Lorsque l’atteinte prédomine sur le réseau veineux profond. La contention seule est souvent pratiquée. La chirurgie est complexe et se pratique en centre spécialisée. Elle est réservée en cas d’échec du traitement médical. Elle corrige le réseau veineux profond proximal. Les résultats sont meilleurs dans les insuffisances valvulaires primitives que dans les syndromes post-thrombotiques (après une trombophlébite).

En cas d’artériopathie importante, un bilan étudiera les possibilités de revascularisation.


Autres traitements en cours d’évaluation

Traitements locaux

miel : utile pour les plaies infectées à germe multirésistants (pouvoir bactéricide), plutôt à proposer aux patients non douloureux (effet osmotique). Lire l’article consacré à l’apithérapie

Plasma riche en plaquettes ou PRP : en cas de résistance au traitement local ou pour des plaies associées à une exposition osseuse ou tendineuse. Lire l’article consacré au PRP

larvothérapie ou asticothérapie : peut être utile pour déterger des plaies rebelles, les plaies infectées à germe multirésistant et des plaies douloureuses.
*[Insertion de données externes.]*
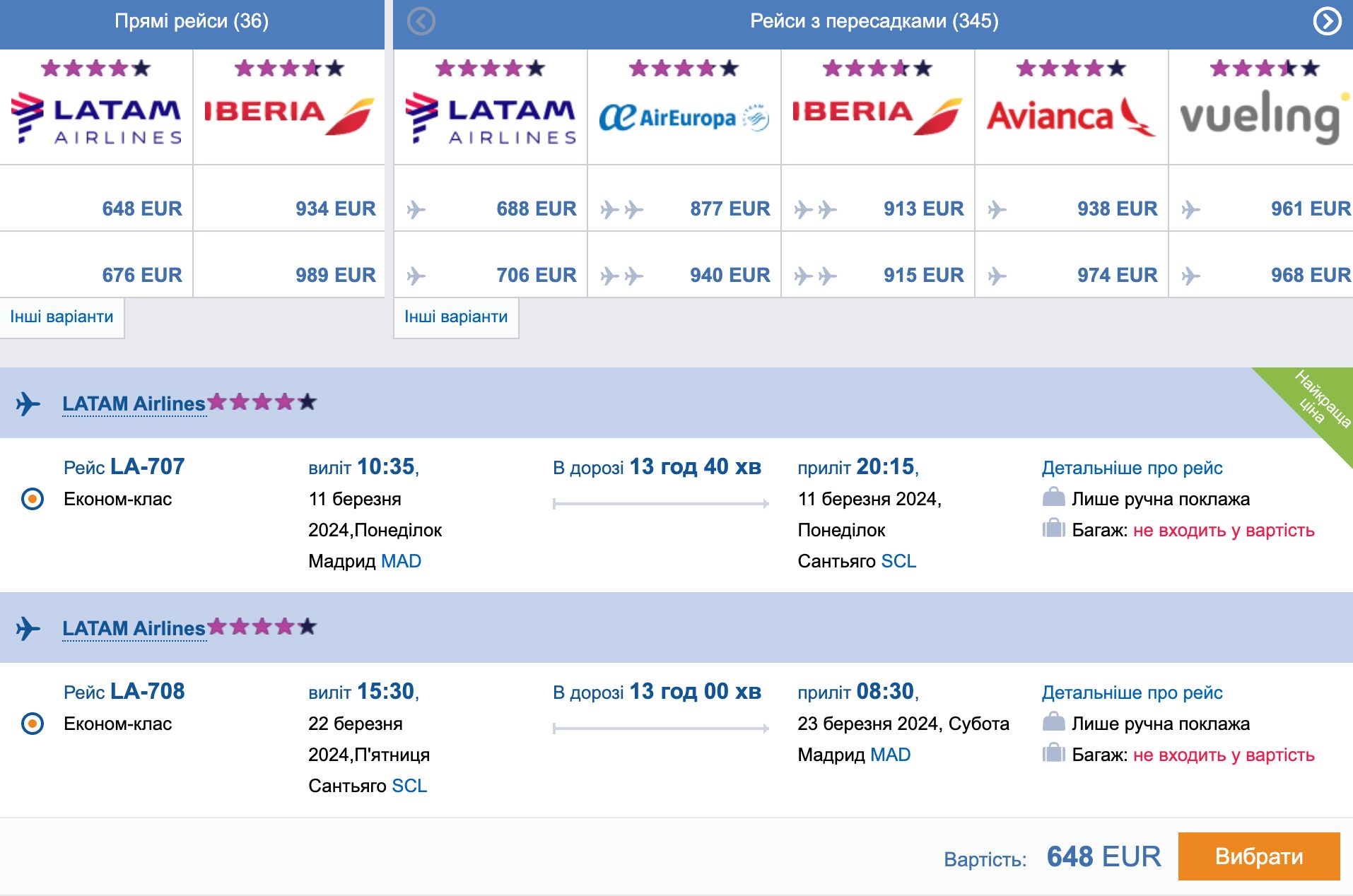Click the right arrow carousel icon

pyautogui.click(x=1327, y=21)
Thérapie par pression négative : favorise la cicatrisation, mais en attente d’une étude comparative.

Autohémothérapie : prélèvement de sang du patient appliqué directement dans la plaie (apport de facteurs de croissance) : technique à l’origine de la découverte du PRP. 
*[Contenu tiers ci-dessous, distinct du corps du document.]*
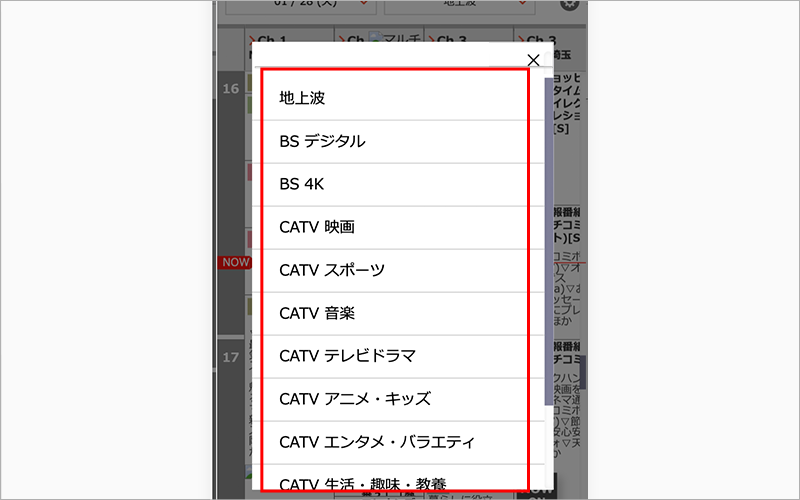The image size is (800, 500).
Task: Click the popup list's vertical scrollbar
Action: click(547, 150)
facteurs de croissance : le GM-CSF (Granulocyte Macrophage Stimulating Factor) en injection péri-ulcéreuse ou en gel dans la plaie a montré une amélioration du taux de cicatrisation à confirmer par d’autres études

Substituts cutanés : seul l’APLIGRAF® ou GRAFSKIN® a montré une efficacité dans la cicatrisation.

traitements généraux

Pentoxifylline + ou –  association à la Vit E : l’efficacité sur la cicatrisation est discutée

Phlébotoniques : diminueraient les signes fonctionnels. Il n’y a pas d’étude sur la cicatrisation.


La prévention des récidives

Elle passe par la remise d’informations claires lors de la consultation finale de cicatrisation de l’ulcère.
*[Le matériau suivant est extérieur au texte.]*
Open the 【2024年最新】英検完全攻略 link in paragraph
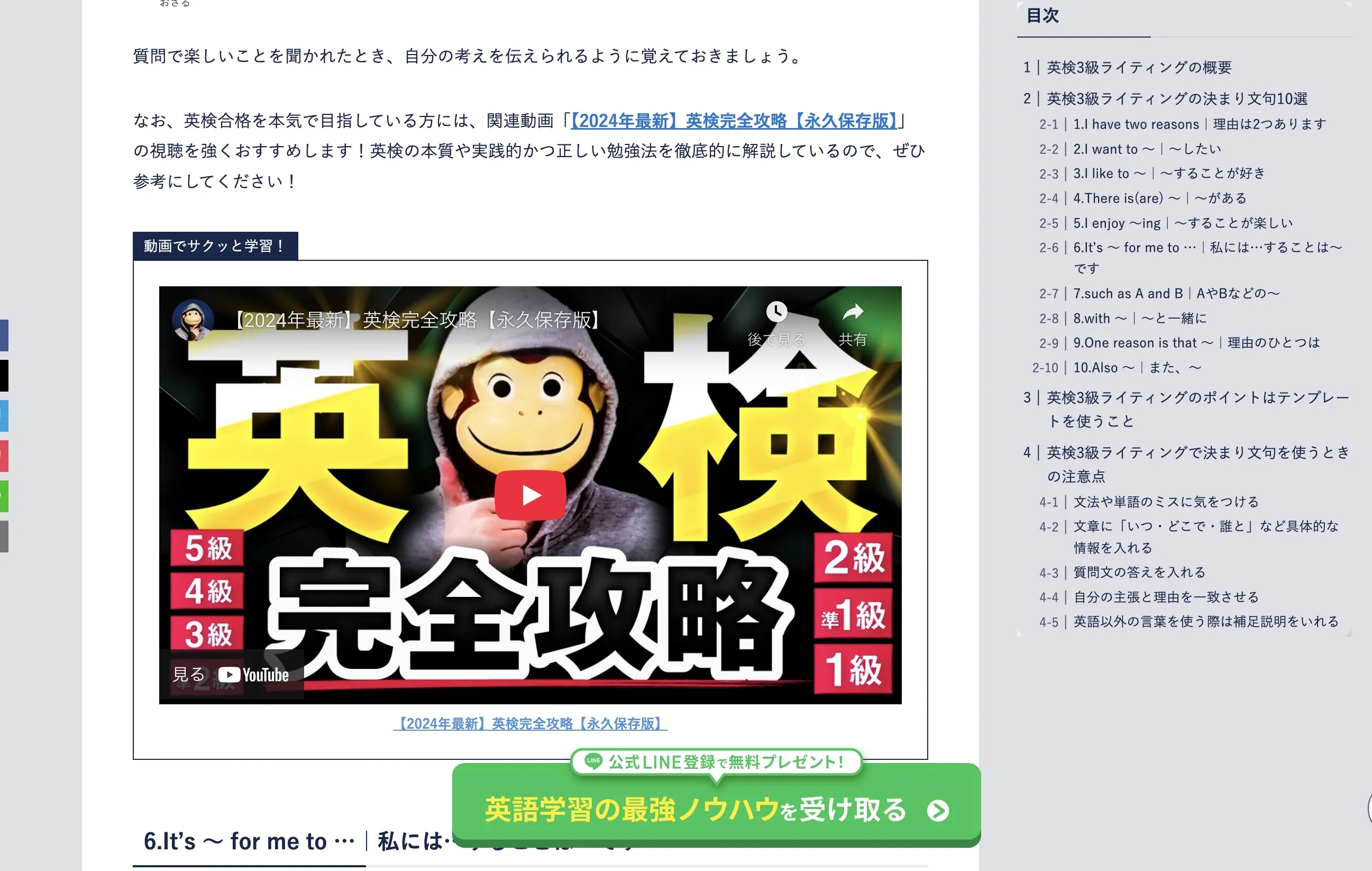The height and width of the screenshot is (871, 1372). [x=734, y=121]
En cas d’absence de traitement chirurgical, le port de la contention est indispensable (classe 3 de préférence ou 2 à défaut). La peau doit être bien hydratée régulièrement à l’aide de crèmes. La cicatrice d’ulcères doit être bien protégée des chocs pendant plusieurs mois (le temps que la peau ait une résistance suffisante). Il faut porter des chaussures confortables et surveiller l’apparition de blessures, excoriations.

La marche quotidienne est importante. Les jambes doivent être surélevées lorsque l’on est assis(e) ou allongé(e) pour améliorer la circulation veineuse.

En cas d’apparition de nouvelles plaies : le protocole prescrit doit être repris avec une contention si possible jour et nuit. En cas d’absence d’amélioration sous quinze jours, il faut consulter de nouveau.

Dans tous les cas une surveillance spécialisée régulière est nécessaire.


La prévention du stade de l’ulcère

En cas d’insuffisance veineuse superficielle ou profonde primitive suspectée, il est important de se faire suivre avant d’arriver au stade de l’ulcère. Un écho-doppler veineux régulier pourra être proposé. Les thérapeutiques à disposition sont celles décrites plus haut : contention, chirurgie, sclérothérapie, hygiène de vie.

En cas de thrombophlébite, les anticoagulants associés à la contention sont indispensables. Le diagnostic précoce peut limiter le syndrome post-thrombotique. Selon les cas, le traitement anticoagulant peut être prolongé.


(1) The efficacy of laser therapy in wound repair: a meta-analysis of the literature. Photomed Laser Surg. 2004 Jun;22(3):241-7. Woodruff LD1, Bounkeo JM, Brannon WM, Dawes KS, Barham CD, Waddell DL, Enwemeka CS.

(2) Laser therapy in the tissue repair process: a literature review. Photomed Laser Surg. 2010 Feb;28(1):17-21. doi: 10.1089/pho.2008.2372. Da Silva JP1, da Silva MA, Almeida AP, Lombardi Junior I, Matos AP.

(3) Effects of low-level laser therapy on pain and scar formation after inguinal herniation surgery: a randomized controlled single-blind study. Photomed Laser Surg. 2010 Jun;28(3):417-22. doi: 10.1089/pho.2009.2548. Carvalho RL1, Alcântara PS, Kamamoto F, Cressoni MD, Casarotto RA.